The problems encountered by @milosgajdos83 and @cjhkramer look like a common source of confusion around using Consul. We need to beef up the docs on this - an explanation of this follows.

In Consul it's extremely rare to use the Catalog API directly. The Agent API (https://www.consul.io/docs/agent/http/agent.html) should almost always be used. For services running on Consul agents, the agent is the source of truth, not the catalog maintained by the servers. Periodically, the agents perform an anti-entropy sync and use the Catalog API internally to update the servers to have the correct state. This means that if you use the catalog API to deregister a service, it will disappear for a little while then the agent will put that back on the next sync. If you use the Agent API it will take care of removing the service from the catalog for you.

The call to https://www.consul.io/docs/agent/http/agent.html#agent_service_deregister should be made on the agent where the service is registered.

ch3lo commented 8 years ago

I had zombie services in /v1/catalog/service/... but not in /v1/agent/services. I did a "consul rejoin" in the agent related with the zombie and they disappeared. I think something rare are with the entropy sync from slaves to master.

doublerebel commented 8 years ago

Am being bitten by this today. Attempting to set maintenance mode on a nonexistent service correctly returns a 404. But, I can send any ID to a deregister endpoint and get a 200 OK, whether the service exists or not. I would expect any endpoint that takes an ID to return a 404 if that ID does not exist.

(I also can't seem to deregister a service with a . in the ID, despite that being a legal URL and not needing URL encoding EDIT: this might not be the case). Issues #1333, #1138, #1096 are related in case anyone there needs this thread.

I did notice that a successful service deregister also prints Deregistered check... to the logs. A nonexistent service has no checks. (I did make sure to do all this with the agent and not the catalog.)

Now I'm also wishing for a "deregister service" button in the UI, to solve this for me. Thanks all for your suggestions and helper examples.

josegonzalez commented 8 years ago

Seems like the file for that service actually still exists on a box, even when issuing a deregistration to that box (testing with a single consul instance).

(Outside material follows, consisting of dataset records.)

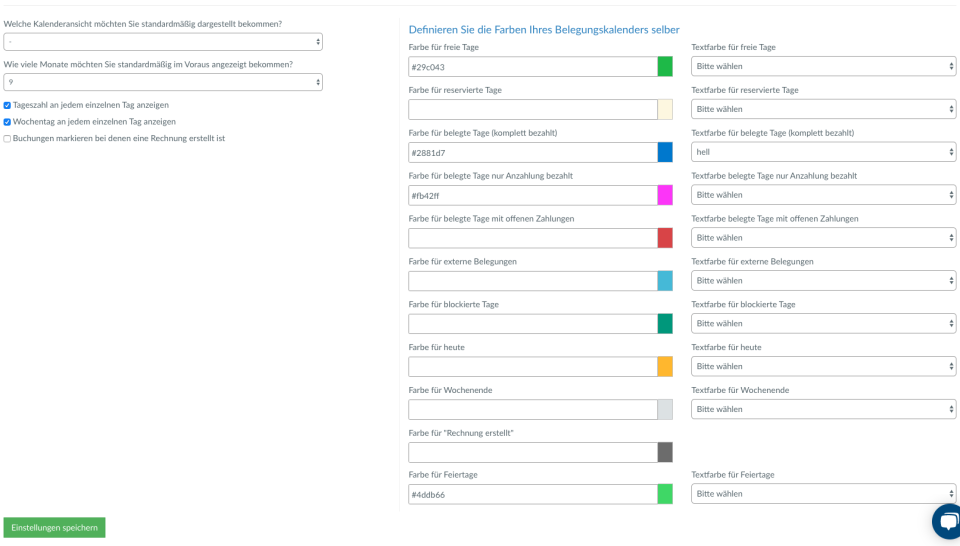Click the magenta swatch for deposit-paid days
The width and height of the screenshot is (960, 546).
click(665, 196)
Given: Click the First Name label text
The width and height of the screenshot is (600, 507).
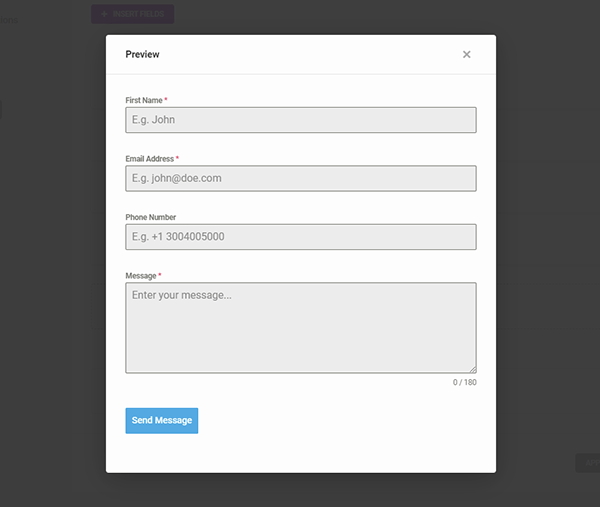Looking at the screenshot, I should click(143, 101).
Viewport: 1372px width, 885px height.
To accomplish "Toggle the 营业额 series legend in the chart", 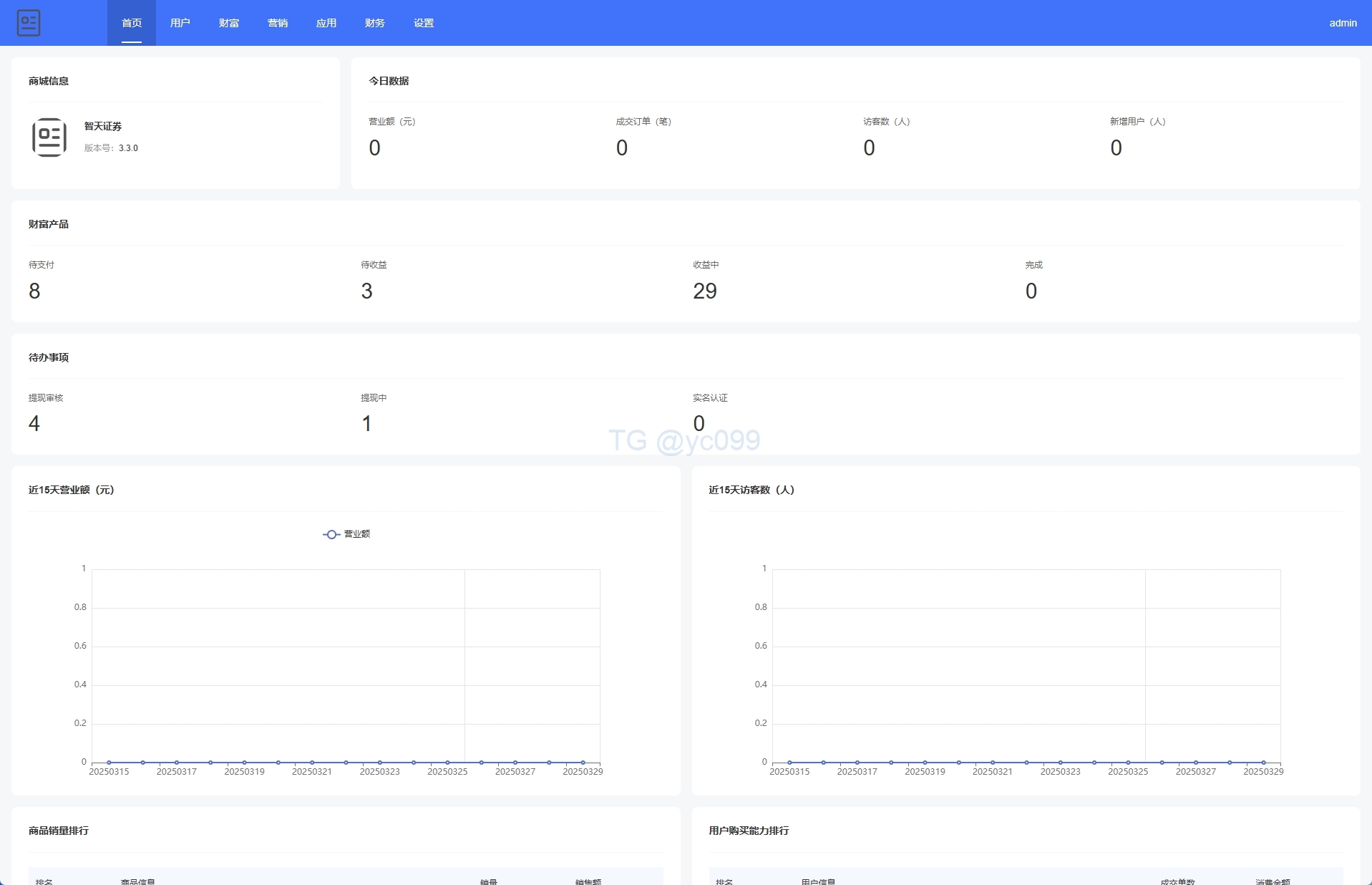I will point(347,534).
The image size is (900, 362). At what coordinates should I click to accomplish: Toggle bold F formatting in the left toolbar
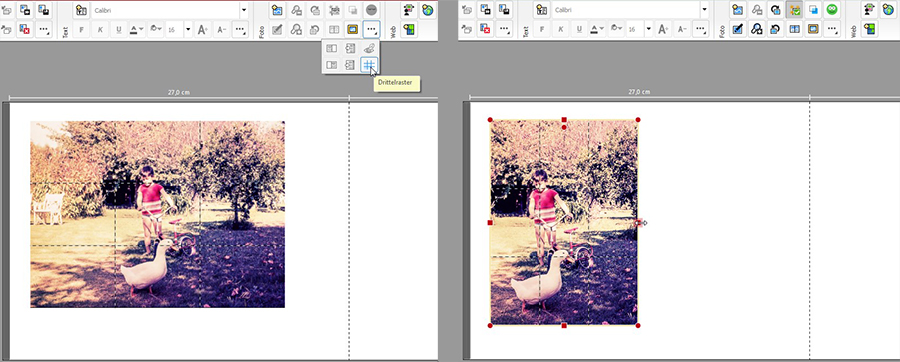coord(81,29)
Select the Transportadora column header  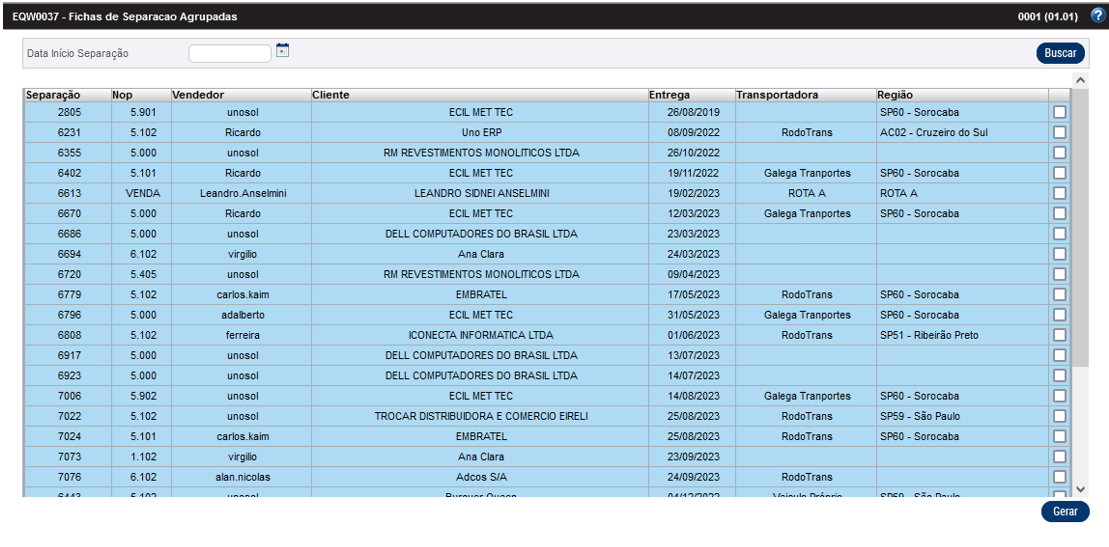[777, 95]
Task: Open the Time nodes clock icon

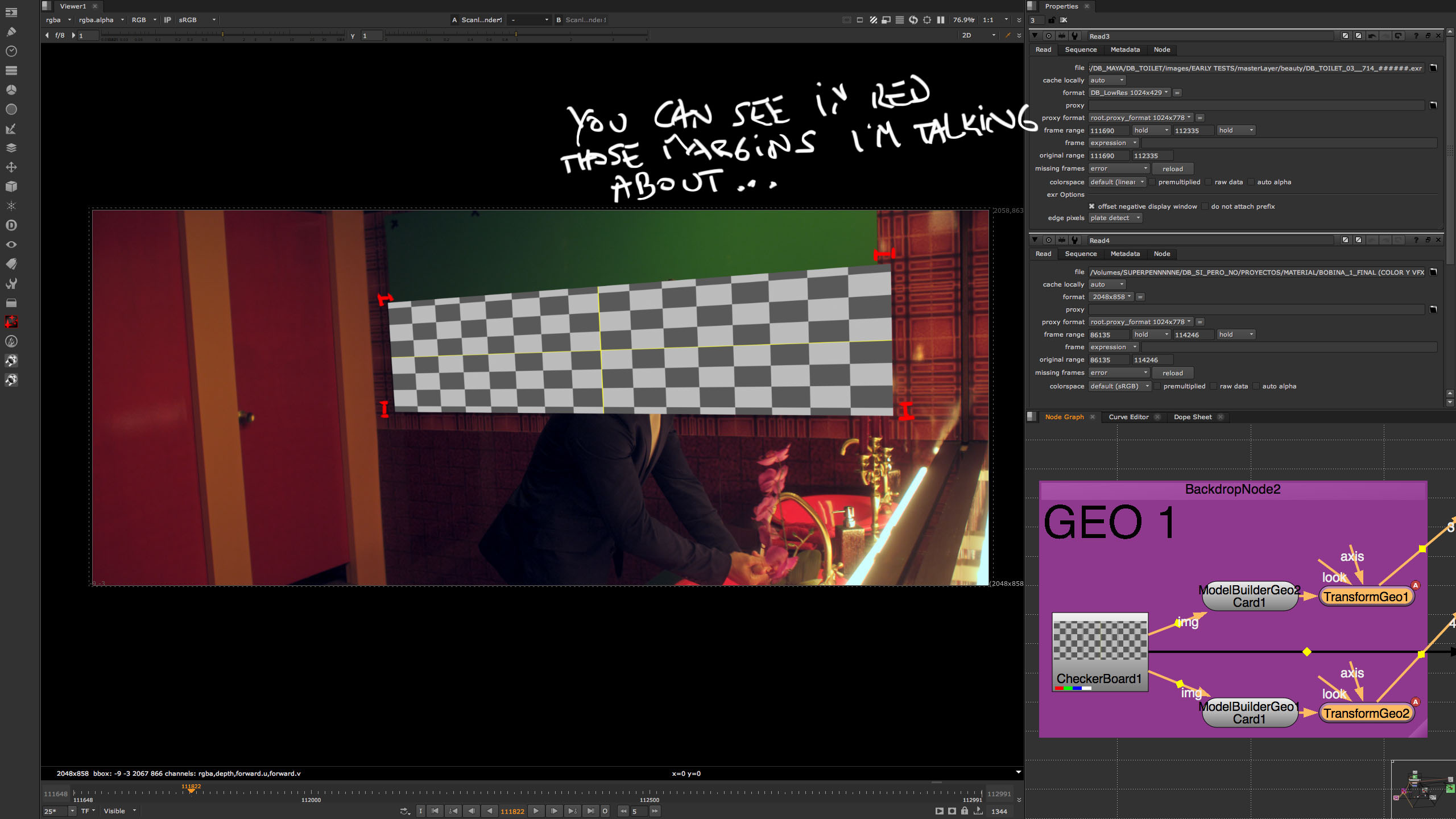Action: pos(11,51)
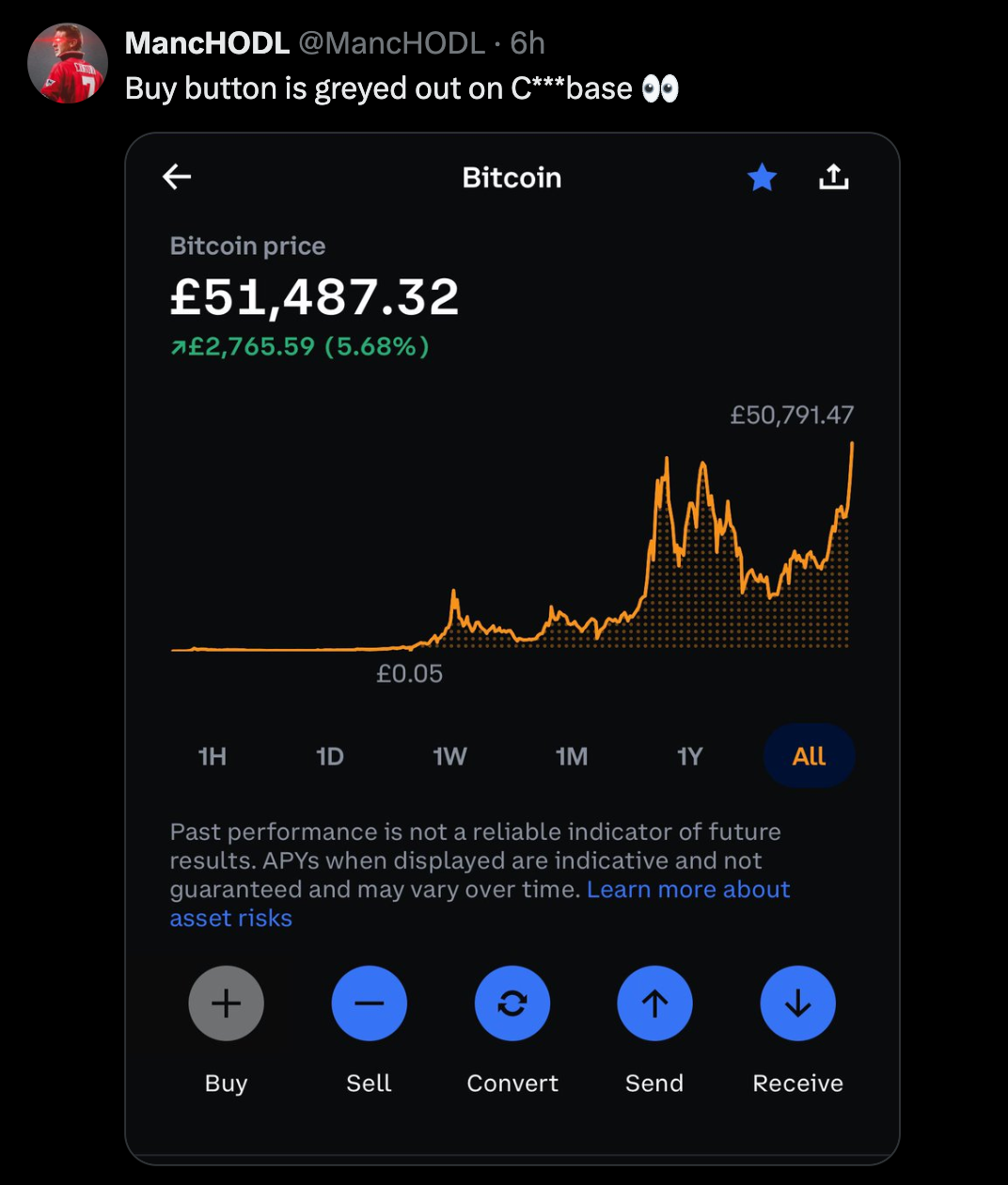Open the tweet's 6h timestamp
The image size is (1008, 1185).
528,43
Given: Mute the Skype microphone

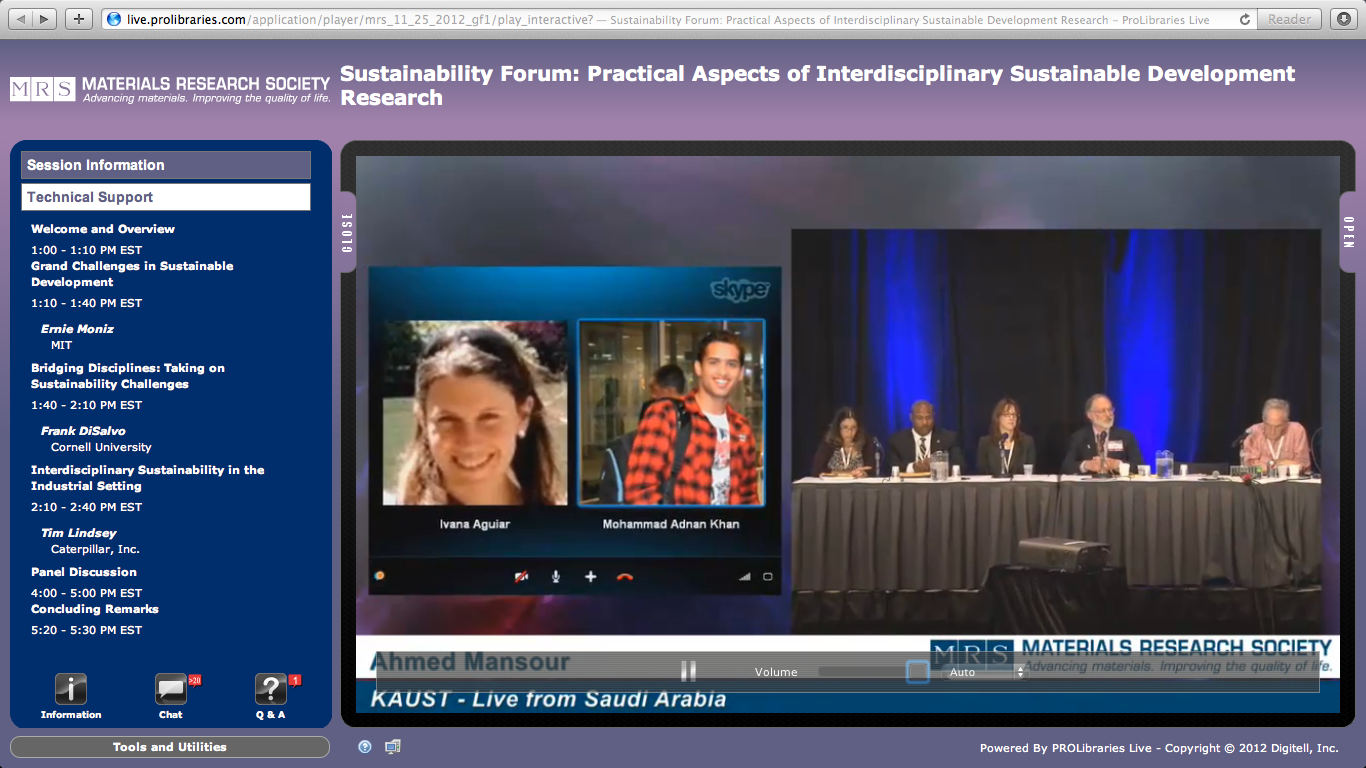Looking at the screenshot, I should pos(556,577).
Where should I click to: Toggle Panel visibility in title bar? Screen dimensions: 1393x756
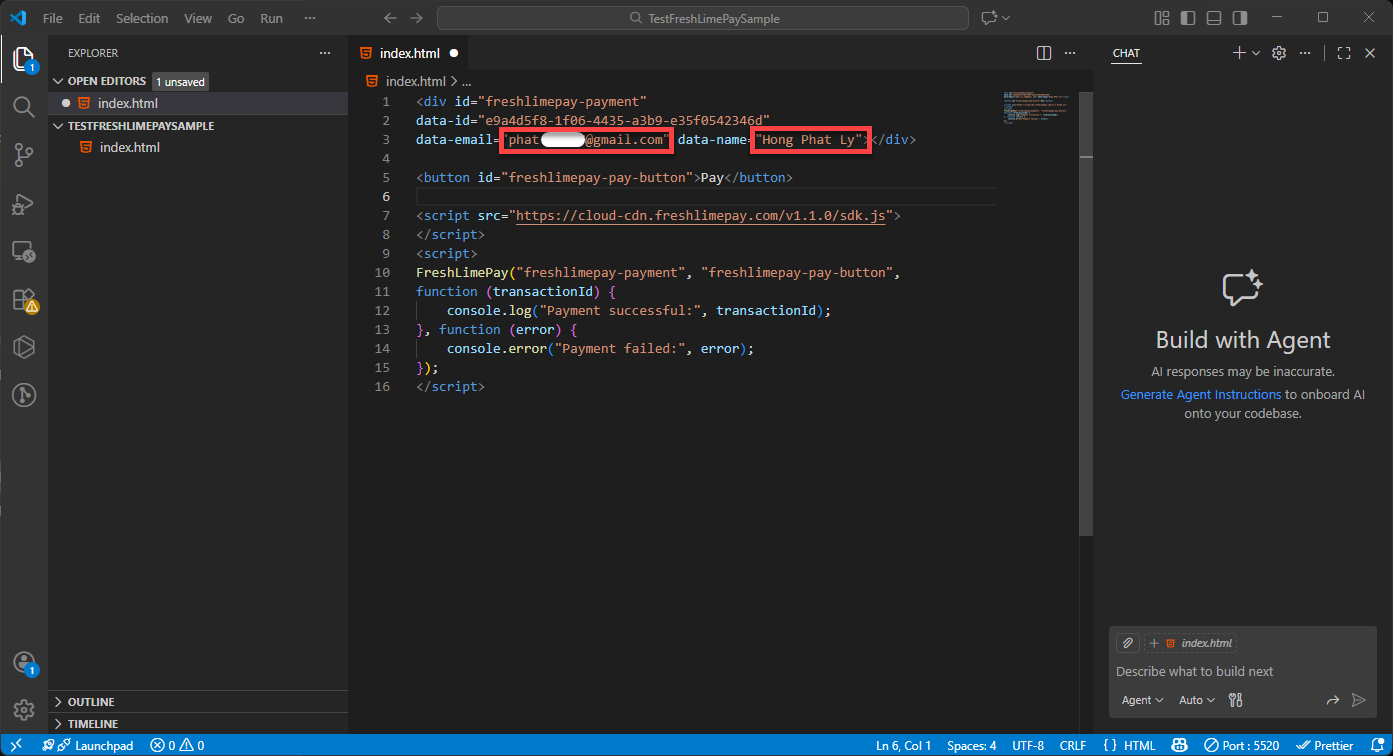point(1214,18)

Removing the service file on the box and deregistering didn't appear to fix it. Neither did removing the local.snapshot on it. Removing both the local and remote snapshot did have an effect though.

ghost commented 8 years ago

Hello. Is there any progress on this? I am having the issues described here and a lot of trouble.

kbroughton commented 8 years ago

same. Pretty major flaw. Consul-template picks up the old service.

lowzj commented 8 years ago

Hello. same problem here. I try to deregister some critical services from consul server that is stopped but not deregister correctly. Is there any progress?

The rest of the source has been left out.